And so the town does with more than 80 percent of the residents hitting the road in a rush-hour exodus to nearby bigger cities.
That's why it's puzzling that the Bronson Town Council, in a 3-2 vote, decided that no amount of early voting days were worth the effort for the town's upcoming Sept. 10 elections.
The vote was a 2-2, split with Aaron Edmondson and Beatrice Roberts voting against and Jason Kennedy and Berlon Weeks voting for the idea. The tie was broken with a vote against the idea by Mayor Franklin Schuler.
Town Clerk Kelli Brettel, who has the authority to call for early voting without the Town Council's approval, chose to leave it up to the Town Council. She mentioned that doing so for two weeks would cost the city about $820.
But cost was never mentioned as a concern of the council.
Edmondson said he didn't like the idea that early voting was being brought up as his seat is up for election. But the same idea was put forth two years ago when Schuler and Weeks were up for election.
Edmondson added that early voting was something he, personally, never did.
Following Edmondson's logic, the best decision to be made is to limit residents' ability to perhaps vote him out of office? That sounds more like the best decision he could have made for himself.
And early voting's not important because he fails to take advantage of it?
What about the Bronson residents who do vote early in county, state and federal elections?
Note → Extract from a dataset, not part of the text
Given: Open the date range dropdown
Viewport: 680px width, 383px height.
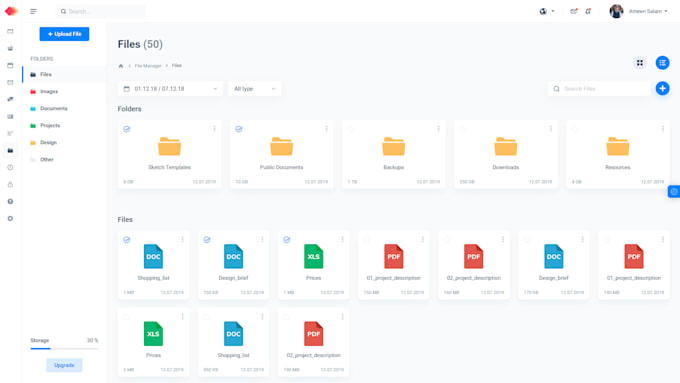Looking at the screenshot, I should click(170, 89).
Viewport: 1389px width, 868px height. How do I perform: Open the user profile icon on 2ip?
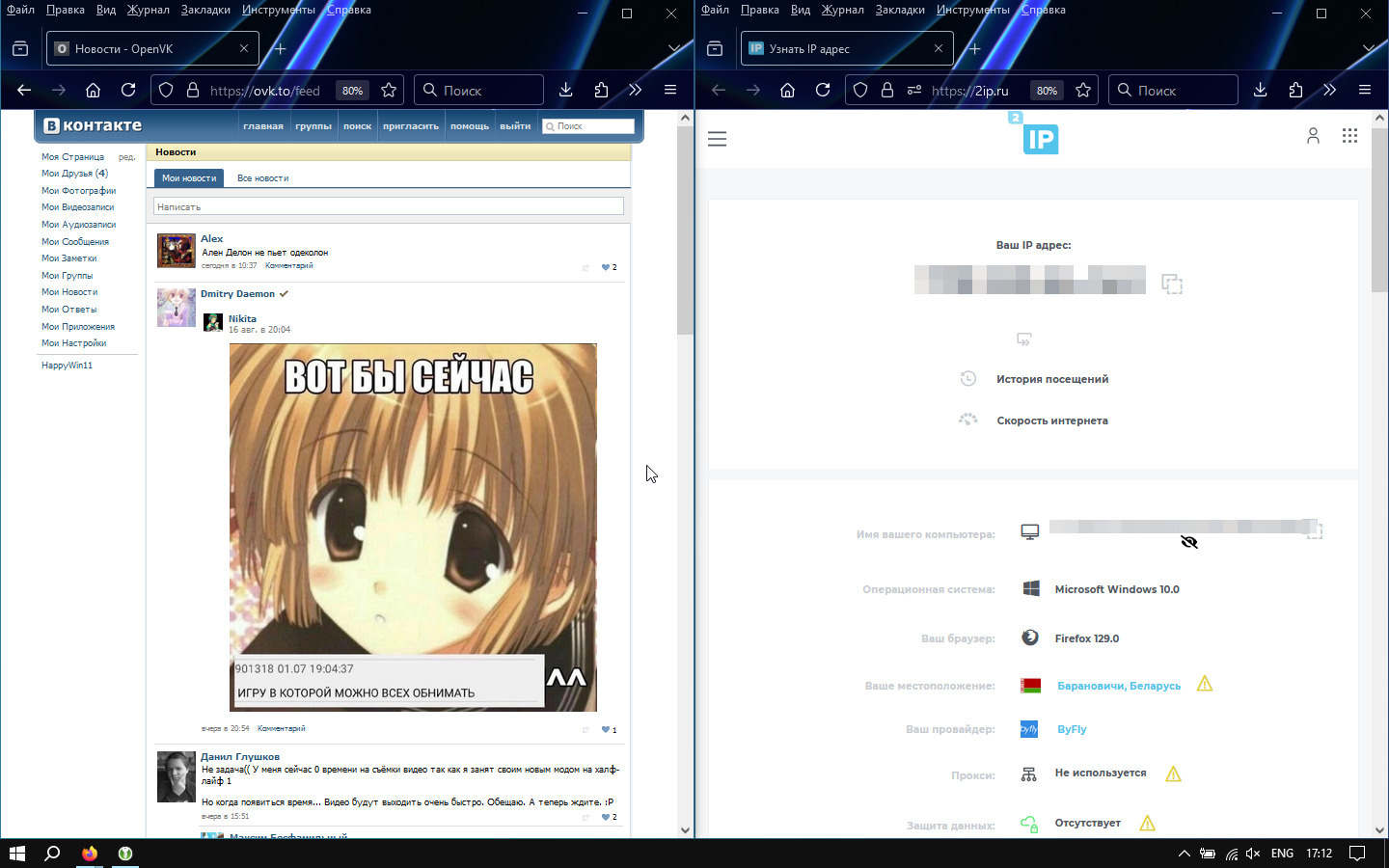point(1313,136)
Maybe they would like to do the same in town elections.
They might also disagree with Edmondson's “why are you doing this to me logic,” preferring to see this as an issue of “why are you restricting my opportunity to vote?”
Roberts, whose seat is also up for election this year, said twice that early voting is unnecessary because people can vote absentee.
Schuler, who cast the deciding vote, said he didn't think early voting was worth the effort and that it might only bring in five extra voters.
What about the story of the election won by one vote to illustrate the importance of voting?
If cost was an issue, Weeks suggested cutting early voting from two weeks to five days thus cutting the cost by two-thirds. It would be less than the amount the city spent on a bench it donated to the post office where Roberts is a postal worker and Edmondson is a postal driver.
We think early voting is a good idea and it won't cost much. After all, some Bronson residents have died in defense of the right to freely vote.
We just do not buy the idea that that residents like the idea of rushing from work to stand in line to vote by 7 p.m., then run home to get dinner on the table and the kids ready for school the next day.
Maybe that's why turnout in the city elections is not high.
About the only other thing we can think of to raise a better response from the tired commuting working class is a good mudslinger of a campaign that debates whether this council has residents' best interests at heart.